22 Lengths (22 Bahnen), Caroline Wahl, DuMont Verlag – Wahl’s characters in 22 Bahnen are well drawn and believable, and the novel has plenty of dialogue that maintains its pace. The first-person narrator, Tilda, is a gifted Maths student who has to care for her younger sister, Ida, as their mother is an alcoholic and their father is no longer around. 

Nonfiction

The Chinese Phantom. The World’s Most Dangerous Arms Dealer, or The Powerlessness of the West (Die Jagd auf das chinesische Phantom. Der gefährlichste Waffenhändler der Welt oder Die Ohnmacht des Westens), Christoph Giesen, Philipp Grüll, Frederik Obermaier, Bastian Obermayer, Kiepenheuer & Witsch – This gripping piece of investigative journalism follows its authors’ attempts to uncover the truth about one of the world’s most dangerous men and his involvement in Iran’s ballistic missile programme. The authors come thrillingly close to tracking down the mysterious Chinese businessman, but Karl Lee, also known as Li Fangwei, remains on the FBI’s most wanted list with a five-million-dollar bounty on his head.
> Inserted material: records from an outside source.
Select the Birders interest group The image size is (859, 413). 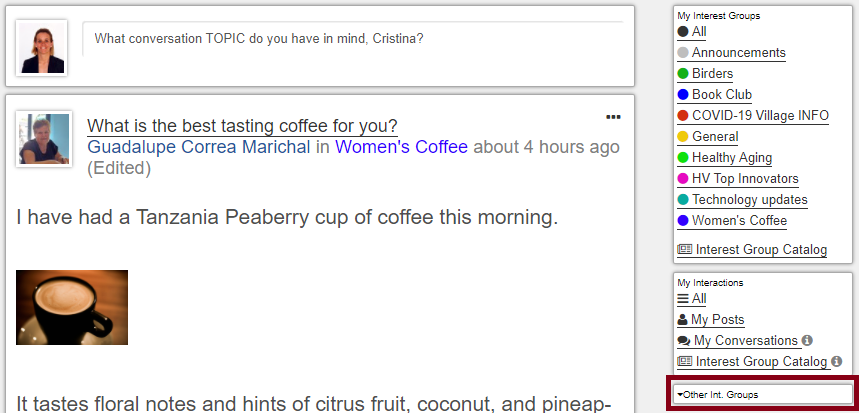[712, 73]
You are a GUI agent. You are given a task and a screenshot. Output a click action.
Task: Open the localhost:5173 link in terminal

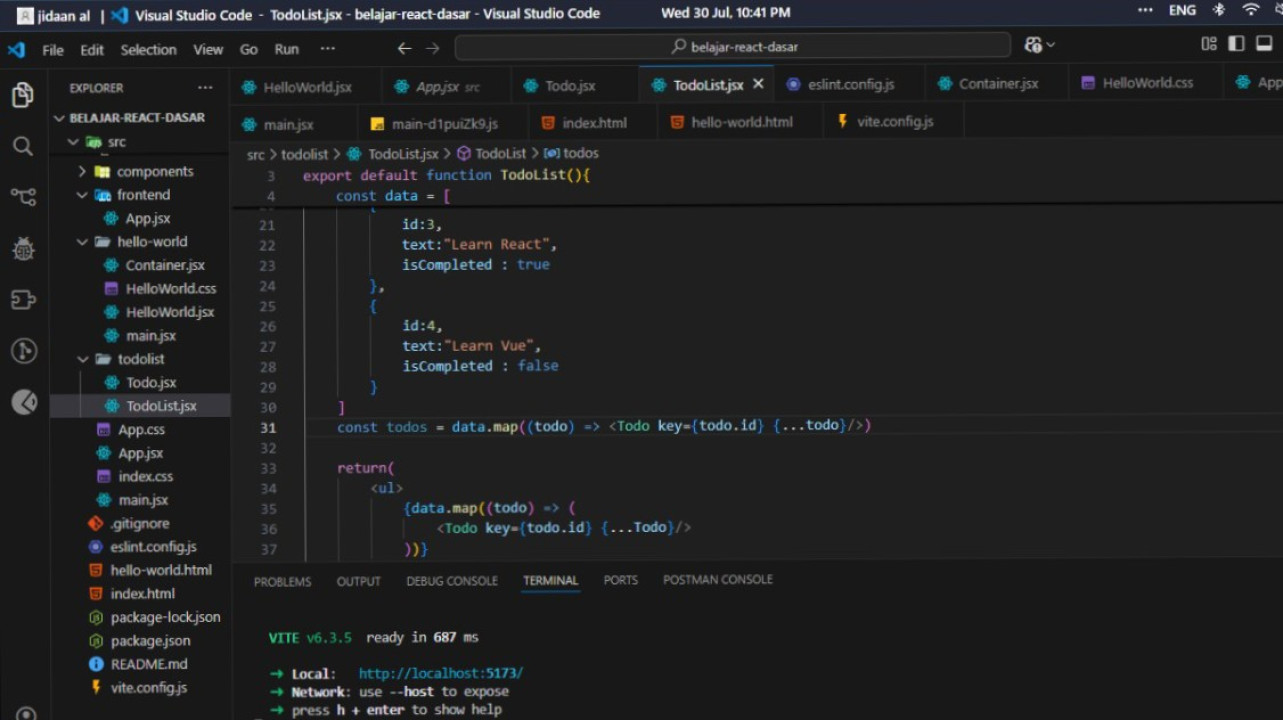click(x=440, y=673)
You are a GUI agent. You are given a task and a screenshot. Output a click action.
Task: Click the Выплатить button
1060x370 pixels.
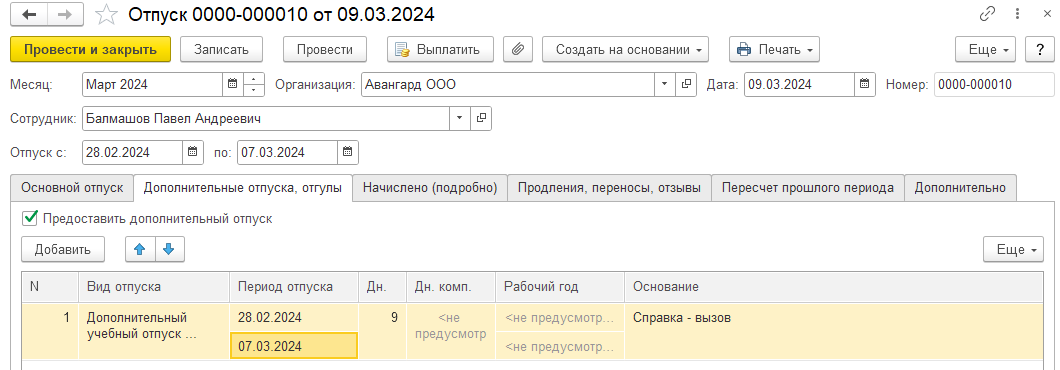[x=440, y=49]
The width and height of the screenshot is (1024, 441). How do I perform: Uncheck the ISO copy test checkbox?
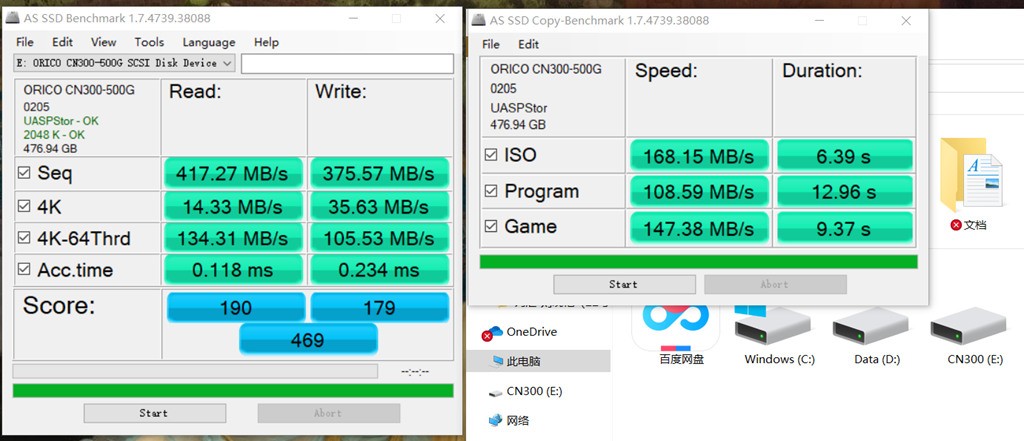pyautogui.click(x=491, y=155)
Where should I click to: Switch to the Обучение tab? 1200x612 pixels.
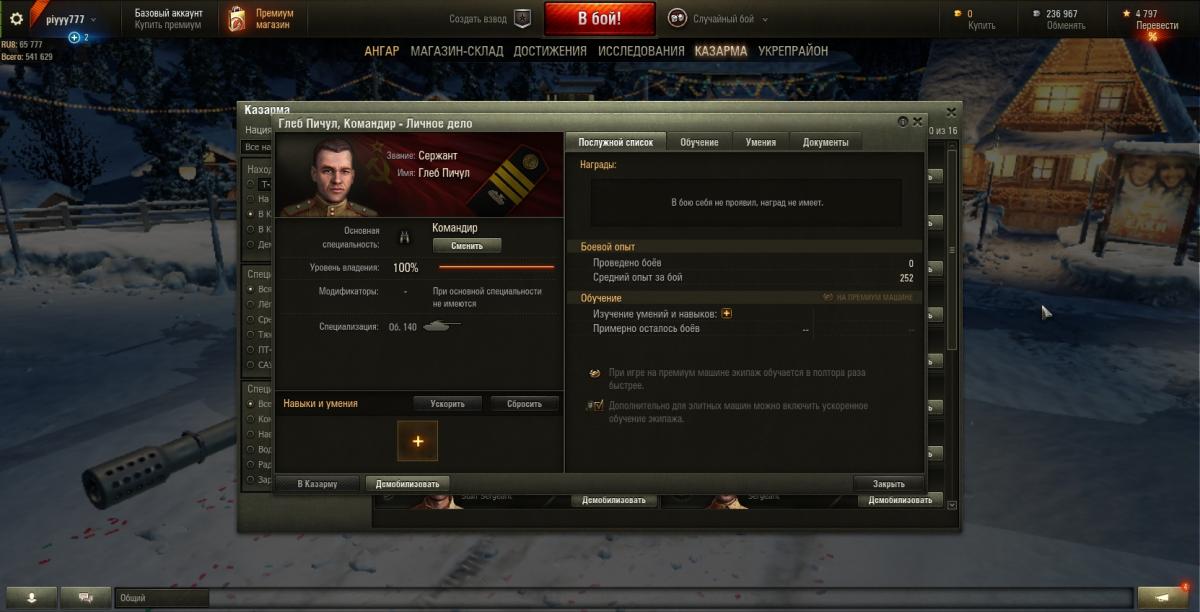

The Castle of Writers (Das Schloss der Schriftsteller), Uwe Neumahr, C.H.Beck – A stunning account of the first Nuremberg Trial, Das Schloss der Schriftsteller takes an unusual approach to a subject already well covered in literature. Writer and literary agent Uwe Neumahr recounts the events of 1946 through the lens of journalists billeted in the Faber-Castell palace, from which they covered the historic trial for global news outlets.

How to Become a Butterfly: the short, courageous life of my daughter Reyhaneh Jabbari (Wie man ein Schmetterling wird: Das kurze, mutige Leben meiner Tochter Reyhaneh Jabbari), Shole Pakravan & Steffi Niederzoll, Piper Verlag – A mother’s memoir about the imprisonment, conviction and execution of her daughter Reyhaneh Jabbari, a young Iranian woman who was executed for killing her rapist in self-defence. The book was written in conjunction with German filmmaker Steffi Niederzoll to accompany the documentary Seven Winters in Tehran, which premiered at the 2023 Berlinale and won the festival’s Peace Film Prize. 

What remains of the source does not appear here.